Reto 1 -> Enumere todas las líneas de los registros que contienen la palabra "This".

Texto ->
####
En los procedimientos administrativo y
legislativo de formación de las normas, en general y de las tributarias en
particular, debiera ser muy relevante la intervención, según su respectivo
ámbito territorial, del Consejo de Estado y de los órganos equivalentes de las
CCAA.
A estas alturas a nadie se le oculta ya
la decisiva y transcendental misión que el Consejo de Estado, como adviser to
government, ha desempeñado en su importante tarea de contribuir, de
manera muy destacada, a la depuración de nuestro ordenamiento jurídico,
eliminando de él aquellos vicios que contribuían a enturbiar las relaciones que
en un moderno Estado de Derecho deben mantenerse entre el poder político,
considerado en abstracto, y los ciudadanos, vicios que por este órgano han sido
denunciados en muchas ocasiones.
Véanse, por ejemplo, sus Memorias de los
años 1983 y 1990, en las que se señaló que “Sin perjuicio de reconocer la
fluidez propia de la realidad social y las consiguientes necesidades de
adaptación de las normas, es una aspiración razonable, al concebir y llevar a
efecto los planes de producción normativa, la de conseguir el mayor grado
posible de estabilidad en beneficio del conjunto del ordenamiento y de su más
eficaz recepción social”.
Sólo así, sigue diciendo, se evitarían:
“Las perturbaciones que, para el funcionamiento de los servicios
administrativos y la certidumbre de los administrados, se siguen del ritmo de
cambio de las normas aplicables, sin dar tiempo, en ocasiones, a que las
anteriores acrediten sus virtudes o sus defectos”.
####
Material proporcionado ->

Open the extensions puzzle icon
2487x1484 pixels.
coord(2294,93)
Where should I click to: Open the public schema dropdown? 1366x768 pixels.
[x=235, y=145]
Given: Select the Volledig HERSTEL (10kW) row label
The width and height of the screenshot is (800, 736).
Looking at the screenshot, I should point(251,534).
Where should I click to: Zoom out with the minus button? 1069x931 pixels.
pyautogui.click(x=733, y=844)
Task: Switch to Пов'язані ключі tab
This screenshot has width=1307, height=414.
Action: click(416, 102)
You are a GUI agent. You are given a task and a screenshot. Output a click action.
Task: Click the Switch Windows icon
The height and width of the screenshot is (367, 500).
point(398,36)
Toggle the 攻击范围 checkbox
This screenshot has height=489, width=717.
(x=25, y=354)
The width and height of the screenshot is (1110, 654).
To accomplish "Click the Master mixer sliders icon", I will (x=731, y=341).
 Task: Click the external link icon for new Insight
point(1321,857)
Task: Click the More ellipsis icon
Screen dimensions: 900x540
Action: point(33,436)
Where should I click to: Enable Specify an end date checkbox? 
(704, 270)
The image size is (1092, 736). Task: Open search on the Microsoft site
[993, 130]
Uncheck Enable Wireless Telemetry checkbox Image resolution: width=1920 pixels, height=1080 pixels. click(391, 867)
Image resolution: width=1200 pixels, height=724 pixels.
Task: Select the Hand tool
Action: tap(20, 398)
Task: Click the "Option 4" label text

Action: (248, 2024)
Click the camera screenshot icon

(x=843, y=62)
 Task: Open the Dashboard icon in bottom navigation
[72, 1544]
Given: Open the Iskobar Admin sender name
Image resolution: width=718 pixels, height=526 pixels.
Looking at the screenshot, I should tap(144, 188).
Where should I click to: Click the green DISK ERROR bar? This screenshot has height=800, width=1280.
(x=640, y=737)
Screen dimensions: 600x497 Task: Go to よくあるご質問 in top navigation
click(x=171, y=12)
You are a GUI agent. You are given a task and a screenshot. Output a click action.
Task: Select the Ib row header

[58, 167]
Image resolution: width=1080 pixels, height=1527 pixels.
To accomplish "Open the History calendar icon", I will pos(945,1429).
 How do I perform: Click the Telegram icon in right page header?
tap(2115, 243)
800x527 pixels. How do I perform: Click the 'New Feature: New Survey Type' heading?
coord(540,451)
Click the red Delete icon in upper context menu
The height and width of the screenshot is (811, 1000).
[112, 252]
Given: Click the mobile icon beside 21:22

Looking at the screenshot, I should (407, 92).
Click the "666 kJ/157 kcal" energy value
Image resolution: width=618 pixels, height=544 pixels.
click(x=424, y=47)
####
Reto 2 -> Imprima sin alteraciones el pasaje del texto sobre el Consejo de Estado que comienza en "En los procedimientos" y termina en "en muchas ocasiones.".

Respuesta 1 ->
This screenshot has width=1307, height=414.
This screenshot has height=489, width=717.
Where should I click to: Click the green DISK ERROR bar? This screenshot has height=800, width=1280.

Respuesta 2 ->
En los procedimientos administrativo y
legislativo de formación de las normas, en general y de las tributarias en
particular, debiera ser muy relevante la intervención, según su respectivo
ámbito territorial, del Consejo de Estado y de los órganos equivalentes de las
CCAA.
A estas alturas a nadie se le oculta ya
la decisiva y transcendental misión que el Consejo de Estado, como adviser to
government, ha desempeñado en su importante tarea de contribuir, de
manera muy destacada, a la depuración de nuestro ordenamiento jurídico,
eliminando de él aquellos vicios que contribuían a enturbiar las relaciones que
en un moderno Estado de Derecho deben mantenerse entre el poder político,
considerado en abstracto, y los ciudadanos, vicios que por este órgano han sido
denunciados en muchas ocasiones.